Die Junge Union, der Jugendverband der Partei, setzt sich gegen eine weitere Lockerung der Schuldenbremse ein. Eine leicht überarbeitete Fassung ihres Antrags wurde zur Annahme empfohlen. Gleichzeitig treibt die Frauen-Union zwei zentrale Forderungen voran: die Rücknahme der Cannabis-Legalisierung sowie eine Ausweitung des freiwilligen Wehrdienstes. Beide Anträge wurden von der Vorberatungskommission zur Verabschiedung vorgeschlagen.

Die Mittelstands- und Wirtschaftsunion (MIT) hat zwei zentrale Vorstöße eingebracht. Zum einen fordert sie ein Ende der telefonisch ausgestellten Krankschreibungen mit Verweis auf hohe Fehlzeiten. Zum anderen plädiert sie für klarere Regeln bei "strukturierter" Teilzeitarbeit – ein überarbeiteter Antrag wurde nun zur Annahme empfohlen. Gemeinsam mit der Frauen-Union unterstützt die MIT zudem bundesweite Regelungen zur Handynutzung in Schulen, ein Vorhaben, das ebenfalls auf Zustimmung stoßen dürfte.

Ein weiterer Antrag, unterstützt vom CDU-Kreisverband Rhein-Erft, wirbt für die Unterstützung der deutschen Bewerbung um die Austragung der Fußball-WM 2042. Auch dieser Vorschlag wurde zur Verabschiedung empfohlen.

Die Debatte um die seit April 2024 gültige Cannabis-Legalisierung gibt den Diskussionen zusätzlichen Kontext. Eine Studie des Universitätsklinikums Hamburg-Eppendorf ergab nach acht Monaten keine signifikanten kurzfristigen Auswirkungen auf Konsumverhalten, Fahruntüchtigkeit oder das Gesundheitssystem. Die öffentliche Zustimmung bleibt hoch für den Besitz kleiner Mengen (58 %) und den Eigenanbau (54 %), doch die Unterstützung für spezialisierte Cannabis-Fachgeschäfte sank von 59 % auf 42 %. Der politische Fokus liegt nun auf einer Verschärfung der Regeln für medizinisches Cannabis bis 2026, um Missbrauch zu verhindern – die Bundesärztekammer befürwortet strengere Kontrollen. Der Jugendschutz bleibt ein zentrales Thema, auch wenn bisher keine Daten auf einen erhöhten Konsum bei Minderjährigen hindeuten. Der Gesundheitsausschuss des Bundestags prüft weiterhin die weiteren Auswirkungen des Gesetzes, etwa auf die Arbeitswelt, wo bisher kaum Effekte feststellbar sind.

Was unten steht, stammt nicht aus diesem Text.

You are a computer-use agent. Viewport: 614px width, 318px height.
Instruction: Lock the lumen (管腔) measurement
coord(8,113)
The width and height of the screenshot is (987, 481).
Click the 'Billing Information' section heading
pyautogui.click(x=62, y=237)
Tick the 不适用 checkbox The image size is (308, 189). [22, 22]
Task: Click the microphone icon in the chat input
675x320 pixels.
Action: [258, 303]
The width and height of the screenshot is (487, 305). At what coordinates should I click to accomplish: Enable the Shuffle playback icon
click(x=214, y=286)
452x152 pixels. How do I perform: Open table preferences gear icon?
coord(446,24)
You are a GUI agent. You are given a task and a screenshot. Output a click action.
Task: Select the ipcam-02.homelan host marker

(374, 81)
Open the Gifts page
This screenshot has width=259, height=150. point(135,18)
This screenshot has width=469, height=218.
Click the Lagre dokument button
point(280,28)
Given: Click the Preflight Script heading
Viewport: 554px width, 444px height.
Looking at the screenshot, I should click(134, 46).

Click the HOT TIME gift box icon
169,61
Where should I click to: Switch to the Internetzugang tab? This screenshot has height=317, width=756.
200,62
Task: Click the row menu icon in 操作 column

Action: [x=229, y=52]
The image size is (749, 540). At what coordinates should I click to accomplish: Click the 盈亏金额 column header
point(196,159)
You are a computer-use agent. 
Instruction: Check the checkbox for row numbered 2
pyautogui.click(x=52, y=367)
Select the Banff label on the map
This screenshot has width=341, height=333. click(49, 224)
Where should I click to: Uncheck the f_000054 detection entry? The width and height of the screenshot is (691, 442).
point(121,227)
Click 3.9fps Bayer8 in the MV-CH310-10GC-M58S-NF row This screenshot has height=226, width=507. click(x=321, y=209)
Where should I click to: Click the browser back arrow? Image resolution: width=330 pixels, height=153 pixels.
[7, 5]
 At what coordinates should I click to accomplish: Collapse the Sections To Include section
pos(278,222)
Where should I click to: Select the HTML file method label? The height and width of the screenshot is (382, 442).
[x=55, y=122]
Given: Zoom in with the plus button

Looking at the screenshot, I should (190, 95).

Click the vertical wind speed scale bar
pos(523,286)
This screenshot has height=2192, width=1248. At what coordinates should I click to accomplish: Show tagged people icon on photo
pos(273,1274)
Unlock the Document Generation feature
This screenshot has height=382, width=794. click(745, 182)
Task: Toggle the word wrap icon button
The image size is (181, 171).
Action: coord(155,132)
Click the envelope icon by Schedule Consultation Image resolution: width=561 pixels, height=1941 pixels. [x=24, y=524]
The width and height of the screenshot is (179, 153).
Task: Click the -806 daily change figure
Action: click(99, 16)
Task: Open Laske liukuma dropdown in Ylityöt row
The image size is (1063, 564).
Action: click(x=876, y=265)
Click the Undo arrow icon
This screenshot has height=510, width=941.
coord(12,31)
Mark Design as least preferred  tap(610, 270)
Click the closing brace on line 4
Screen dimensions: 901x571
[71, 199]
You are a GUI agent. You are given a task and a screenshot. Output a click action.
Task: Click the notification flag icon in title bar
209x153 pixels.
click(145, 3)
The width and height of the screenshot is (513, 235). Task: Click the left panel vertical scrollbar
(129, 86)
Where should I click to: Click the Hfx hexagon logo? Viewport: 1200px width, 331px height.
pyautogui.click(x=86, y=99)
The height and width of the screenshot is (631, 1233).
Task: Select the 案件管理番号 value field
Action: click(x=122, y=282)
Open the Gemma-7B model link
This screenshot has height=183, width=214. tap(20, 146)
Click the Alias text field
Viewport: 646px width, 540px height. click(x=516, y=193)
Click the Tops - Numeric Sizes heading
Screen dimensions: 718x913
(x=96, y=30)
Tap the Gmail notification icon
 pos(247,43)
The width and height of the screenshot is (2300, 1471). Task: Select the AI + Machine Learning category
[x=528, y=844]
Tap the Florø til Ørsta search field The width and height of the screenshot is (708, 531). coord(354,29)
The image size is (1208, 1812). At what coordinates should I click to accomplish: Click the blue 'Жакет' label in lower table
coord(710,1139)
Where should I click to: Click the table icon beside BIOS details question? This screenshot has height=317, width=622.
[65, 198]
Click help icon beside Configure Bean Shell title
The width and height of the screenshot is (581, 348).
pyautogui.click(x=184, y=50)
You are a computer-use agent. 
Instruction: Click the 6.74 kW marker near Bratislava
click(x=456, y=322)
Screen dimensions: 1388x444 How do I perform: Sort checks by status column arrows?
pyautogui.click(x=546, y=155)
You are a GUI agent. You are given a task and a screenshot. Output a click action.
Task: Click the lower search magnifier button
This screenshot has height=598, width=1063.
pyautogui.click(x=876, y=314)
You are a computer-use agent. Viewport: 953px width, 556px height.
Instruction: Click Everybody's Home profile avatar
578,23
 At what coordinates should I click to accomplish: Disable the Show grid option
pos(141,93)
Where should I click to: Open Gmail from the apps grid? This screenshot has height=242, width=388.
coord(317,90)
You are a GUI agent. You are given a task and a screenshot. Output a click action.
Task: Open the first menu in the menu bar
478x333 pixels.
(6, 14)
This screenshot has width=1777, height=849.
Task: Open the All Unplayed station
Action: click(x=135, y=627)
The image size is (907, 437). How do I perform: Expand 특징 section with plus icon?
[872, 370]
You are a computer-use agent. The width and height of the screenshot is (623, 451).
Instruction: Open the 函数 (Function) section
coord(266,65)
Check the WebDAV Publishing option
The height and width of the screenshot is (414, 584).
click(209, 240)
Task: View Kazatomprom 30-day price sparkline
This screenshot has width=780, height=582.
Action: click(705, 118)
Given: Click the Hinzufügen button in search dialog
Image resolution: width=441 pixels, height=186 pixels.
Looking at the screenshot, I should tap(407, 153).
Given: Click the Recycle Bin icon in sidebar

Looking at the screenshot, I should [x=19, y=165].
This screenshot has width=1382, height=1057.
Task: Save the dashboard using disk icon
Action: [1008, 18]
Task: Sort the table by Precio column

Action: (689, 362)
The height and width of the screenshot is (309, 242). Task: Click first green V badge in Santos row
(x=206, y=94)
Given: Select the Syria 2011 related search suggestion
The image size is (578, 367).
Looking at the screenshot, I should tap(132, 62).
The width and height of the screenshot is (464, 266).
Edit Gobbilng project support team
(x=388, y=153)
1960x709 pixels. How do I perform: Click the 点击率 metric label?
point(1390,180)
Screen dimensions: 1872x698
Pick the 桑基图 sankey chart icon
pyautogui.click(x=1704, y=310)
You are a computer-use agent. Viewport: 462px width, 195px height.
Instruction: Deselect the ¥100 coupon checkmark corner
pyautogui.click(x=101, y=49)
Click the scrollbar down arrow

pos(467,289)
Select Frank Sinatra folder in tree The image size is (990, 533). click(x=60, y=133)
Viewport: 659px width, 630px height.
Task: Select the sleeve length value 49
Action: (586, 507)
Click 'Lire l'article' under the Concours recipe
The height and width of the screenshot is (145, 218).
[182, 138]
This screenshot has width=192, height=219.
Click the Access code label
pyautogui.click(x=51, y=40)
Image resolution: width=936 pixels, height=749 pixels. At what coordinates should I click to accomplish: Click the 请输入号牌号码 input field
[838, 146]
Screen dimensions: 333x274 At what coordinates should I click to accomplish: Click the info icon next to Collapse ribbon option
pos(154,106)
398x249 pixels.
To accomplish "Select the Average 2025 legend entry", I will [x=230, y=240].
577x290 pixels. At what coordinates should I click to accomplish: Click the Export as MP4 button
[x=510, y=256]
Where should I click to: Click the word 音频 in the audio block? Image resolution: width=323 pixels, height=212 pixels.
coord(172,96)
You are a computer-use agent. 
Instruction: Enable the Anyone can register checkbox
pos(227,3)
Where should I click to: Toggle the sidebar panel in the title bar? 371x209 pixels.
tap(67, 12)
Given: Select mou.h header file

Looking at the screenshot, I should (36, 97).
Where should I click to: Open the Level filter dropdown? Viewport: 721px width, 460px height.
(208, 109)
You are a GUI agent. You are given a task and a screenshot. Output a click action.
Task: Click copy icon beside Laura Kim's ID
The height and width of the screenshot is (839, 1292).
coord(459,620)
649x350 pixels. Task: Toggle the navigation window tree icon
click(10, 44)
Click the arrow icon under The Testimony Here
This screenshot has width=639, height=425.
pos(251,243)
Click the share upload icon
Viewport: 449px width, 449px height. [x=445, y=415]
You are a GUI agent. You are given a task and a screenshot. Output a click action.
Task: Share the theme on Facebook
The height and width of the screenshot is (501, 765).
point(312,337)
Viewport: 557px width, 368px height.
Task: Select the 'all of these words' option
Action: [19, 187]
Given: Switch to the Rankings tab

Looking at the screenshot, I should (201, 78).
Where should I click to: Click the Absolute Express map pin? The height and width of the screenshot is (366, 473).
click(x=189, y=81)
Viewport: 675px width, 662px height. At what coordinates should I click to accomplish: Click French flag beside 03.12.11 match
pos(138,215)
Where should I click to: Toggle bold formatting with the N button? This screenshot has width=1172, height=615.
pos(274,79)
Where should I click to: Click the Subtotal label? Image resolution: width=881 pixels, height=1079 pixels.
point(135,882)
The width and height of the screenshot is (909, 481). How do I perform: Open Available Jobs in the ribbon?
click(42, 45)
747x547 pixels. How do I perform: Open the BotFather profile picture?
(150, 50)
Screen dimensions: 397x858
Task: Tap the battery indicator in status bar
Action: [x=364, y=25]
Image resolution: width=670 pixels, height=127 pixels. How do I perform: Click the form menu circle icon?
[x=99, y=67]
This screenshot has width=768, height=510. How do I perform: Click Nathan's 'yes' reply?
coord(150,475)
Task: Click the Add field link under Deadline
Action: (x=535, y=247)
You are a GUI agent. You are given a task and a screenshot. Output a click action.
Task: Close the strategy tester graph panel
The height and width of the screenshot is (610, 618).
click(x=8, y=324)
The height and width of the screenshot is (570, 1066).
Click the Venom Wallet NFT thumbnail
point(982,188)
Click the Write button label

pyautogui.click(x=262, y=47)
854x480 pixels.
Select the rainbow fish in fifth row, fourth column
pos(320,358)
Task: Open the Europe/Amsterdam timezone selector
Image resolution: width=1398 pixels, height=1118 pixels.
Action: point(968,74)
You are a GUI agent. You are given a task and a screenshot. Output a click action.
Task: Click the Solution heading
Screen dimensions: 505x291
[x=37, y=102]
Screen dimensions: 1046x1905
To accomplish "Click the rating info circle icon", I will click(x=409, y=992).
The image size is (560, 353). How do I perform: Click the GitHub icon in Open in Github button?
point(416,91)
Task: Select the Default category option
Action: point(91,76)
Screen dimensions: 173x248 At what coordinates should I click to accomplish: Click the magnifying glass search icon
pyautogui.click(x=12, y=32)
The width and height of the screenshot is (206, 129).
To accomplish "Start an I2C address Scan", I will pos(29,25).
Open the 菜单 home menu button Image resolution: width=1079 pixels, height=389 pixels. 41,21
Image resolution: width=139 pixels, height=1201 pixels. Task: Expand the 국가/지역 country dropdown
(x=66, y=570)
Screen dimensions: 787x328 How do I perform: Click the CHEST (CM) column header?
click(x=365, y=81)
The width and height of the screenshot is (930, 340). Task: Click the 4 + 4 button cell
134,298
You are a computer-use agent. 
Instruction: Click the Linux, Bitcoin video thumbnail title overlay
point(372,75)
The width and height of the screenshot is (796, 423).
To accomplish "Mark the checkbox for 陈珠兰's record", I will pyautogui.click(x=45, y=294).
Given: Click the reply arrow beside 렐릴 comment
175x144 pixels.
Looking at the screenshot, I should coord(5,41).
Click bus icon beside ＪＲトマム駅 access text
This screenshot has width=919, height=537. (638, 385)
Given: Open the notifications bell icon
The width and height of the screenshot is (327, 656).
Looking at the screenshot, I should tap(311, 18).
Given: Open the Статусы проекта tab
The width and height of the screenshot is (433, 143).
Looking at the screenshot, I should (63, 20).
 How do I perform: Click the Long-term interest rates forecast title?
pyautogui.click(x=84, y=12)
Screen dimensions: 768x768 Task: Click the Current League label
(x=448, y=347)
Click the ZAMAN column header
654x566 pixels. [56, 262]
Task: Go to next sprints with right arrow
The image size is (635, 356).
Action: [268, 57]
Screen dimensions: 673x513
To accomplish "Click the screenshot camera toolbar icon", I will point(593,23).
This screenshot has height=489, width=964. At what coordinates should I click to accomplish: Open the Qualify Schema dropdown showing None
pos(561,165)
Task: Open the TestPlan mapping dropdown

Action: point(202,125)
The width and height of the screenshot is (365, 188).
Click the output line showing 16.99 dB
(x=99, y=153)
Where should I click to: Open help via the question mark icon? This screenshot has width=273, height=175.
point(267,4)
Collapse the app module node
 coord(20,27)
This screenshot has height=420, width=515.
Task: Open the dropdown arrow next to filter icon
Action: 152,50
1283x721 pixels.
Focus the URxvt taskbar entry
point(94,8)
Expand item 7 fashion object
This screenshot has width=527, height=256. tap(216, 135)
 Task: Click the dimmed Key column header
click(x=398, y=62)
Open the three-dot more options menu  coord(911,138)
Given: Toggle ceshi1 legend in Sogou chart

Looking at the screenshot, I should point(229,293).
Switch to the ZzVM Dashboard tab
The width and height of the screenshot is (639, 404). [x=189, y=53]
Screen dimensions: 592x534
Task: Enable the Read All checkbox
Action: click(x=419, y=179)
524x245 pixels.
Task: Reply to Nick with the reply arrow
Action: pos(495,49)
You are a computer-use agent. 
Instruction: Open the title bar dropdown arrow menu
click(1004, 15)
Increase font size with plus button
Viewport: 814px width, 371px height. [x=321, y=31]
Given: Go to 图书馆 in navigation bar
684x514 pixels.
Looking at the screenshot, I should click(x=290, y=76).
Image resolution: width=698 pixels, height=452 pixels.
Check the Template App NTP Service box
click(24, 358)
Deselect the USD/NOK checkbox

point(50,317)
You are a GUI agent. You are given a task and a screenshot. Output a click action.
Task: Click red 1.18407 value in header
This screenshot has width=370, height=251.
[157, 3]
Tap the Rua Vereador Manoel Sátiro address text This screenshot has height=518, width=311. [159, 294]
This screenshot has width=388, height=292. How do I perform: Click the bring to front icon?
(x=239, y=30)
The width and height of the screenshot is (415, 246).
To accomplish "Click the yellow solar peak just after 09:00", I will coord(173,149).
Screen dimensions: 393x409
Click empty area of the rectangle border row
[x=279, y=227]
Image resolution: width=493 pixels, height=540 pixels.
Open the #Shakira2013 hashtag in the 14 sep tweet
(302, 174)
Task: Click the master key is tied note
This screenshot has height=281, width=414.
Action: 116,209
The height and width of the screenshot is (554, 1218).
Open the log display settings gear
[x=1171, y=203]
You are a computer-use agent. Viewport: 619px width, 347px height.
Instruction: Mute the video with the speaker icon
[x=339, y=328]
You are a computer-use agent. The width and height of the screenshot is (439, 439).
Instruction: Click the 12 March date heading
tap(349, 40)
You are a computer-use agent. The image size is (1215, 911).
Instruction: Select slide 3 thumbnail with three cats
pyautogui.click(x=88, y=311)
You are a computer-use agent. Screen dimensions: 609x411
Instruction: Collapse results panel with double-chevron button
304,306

Der CDU-Parteitag wird über zwei Tage hinweg über diese Anträge abstimmen. Die Ergebnisse dürften die künftige Ausrichtung der Partei in Gesundheits-, Wirtschafts- und Sozialfragen prägen. Einige Vorhaben – wie die Zuckersteuer oder Altersgrenzen für soziale Medien – stoßen bereits innerhalb der eigenen Gremien auf Widerstand.

Die Beschlüsse spiegeln zudem die gesellschaftlichen Debatten wider, insbesondere zur Cannabis-Regulierung, wo trotz begrenzter Hinweise auf unmittelbare Veränderungen die Meinungen weiterhin gespalten sind.